* [Exercise objective]:
The answer must consist solely of the line that contains "The image size is (708, 466)." and all subsequent lines of the data, each reproduced exactly.

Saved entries
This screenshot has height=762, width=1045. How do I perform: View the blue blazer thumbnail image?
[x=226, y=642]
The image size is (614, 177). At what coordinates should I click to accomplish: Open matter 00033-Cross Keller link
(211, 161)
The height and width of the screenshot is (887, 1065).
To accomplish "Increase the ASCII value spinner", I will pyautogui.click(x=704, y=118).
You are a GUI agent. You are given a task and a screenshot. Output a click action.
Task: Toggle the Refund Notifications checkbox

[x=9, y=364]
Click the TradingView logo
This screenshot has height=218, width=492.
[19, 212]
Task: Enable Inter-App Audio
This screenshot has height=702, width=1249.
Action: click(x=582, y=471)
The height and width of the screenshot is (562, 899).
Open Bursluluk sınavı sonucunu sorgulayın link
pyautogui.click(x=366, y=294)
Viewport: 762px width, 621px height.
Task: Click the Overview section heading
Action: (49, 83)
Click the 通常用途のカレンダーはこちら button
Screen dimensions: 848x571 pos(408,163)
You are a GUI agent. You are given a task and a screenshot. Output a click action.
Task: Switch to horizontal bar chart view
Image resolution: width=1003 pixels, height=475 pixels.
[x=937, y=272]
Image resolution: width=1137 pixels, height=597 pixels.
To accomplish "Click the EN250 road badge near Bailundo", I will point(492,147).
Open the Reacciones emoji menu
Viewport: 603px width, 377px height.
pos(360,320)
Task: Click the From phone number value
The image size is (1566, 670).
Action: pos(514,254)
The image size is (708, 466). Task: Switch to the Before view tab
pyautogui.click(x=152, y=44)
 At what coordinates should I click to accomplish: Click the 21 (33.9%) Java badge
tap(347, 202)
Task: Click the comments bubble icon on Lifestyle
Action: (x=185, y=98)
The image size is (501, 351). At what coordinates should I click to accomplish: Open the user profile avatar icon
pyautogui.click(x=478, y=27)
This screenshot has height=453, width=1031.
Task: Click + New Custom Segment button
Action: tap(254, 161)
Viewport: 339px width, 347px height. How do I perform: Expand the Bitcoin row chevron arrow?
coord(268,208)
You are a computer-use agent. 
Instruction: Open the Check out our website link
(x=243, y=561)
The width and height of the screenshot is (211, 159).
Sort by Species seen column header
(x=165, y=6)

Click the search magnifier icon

* [Solution for this problem]:
The image size is (708, 466). Task: Switch to the Before view tab
pyautogui.click(x=152, y=44)
 At what coordinates should I click to accomplish: Click the 21 (33.9%) Java badge
tap(347, 202)
Task: Click the comments bubble icon on Lifestyle
Action: (x=185, y=98)
The image size is (501, 351). At what coordinates should I click to accomplish: Open the user profile avatar icon
pyautogui.click(x=478, y=27)
This screenshot has height=453, width=1031.
Task: Click + New Custom Segment button
Action: tap(254, 161)
Viewport: 339px width, 347px height. How do I perform: Expand the Bitcoin row chevron arrow?
coord(268,208)
You are a computer-use agent. 
Instruction: Open the Check out our website link
(x=243, y=561)
The width and height of the screenshot is (211, 159).
Sort by Species seen column header
(x=165, y=6)

Click the search magnifier icon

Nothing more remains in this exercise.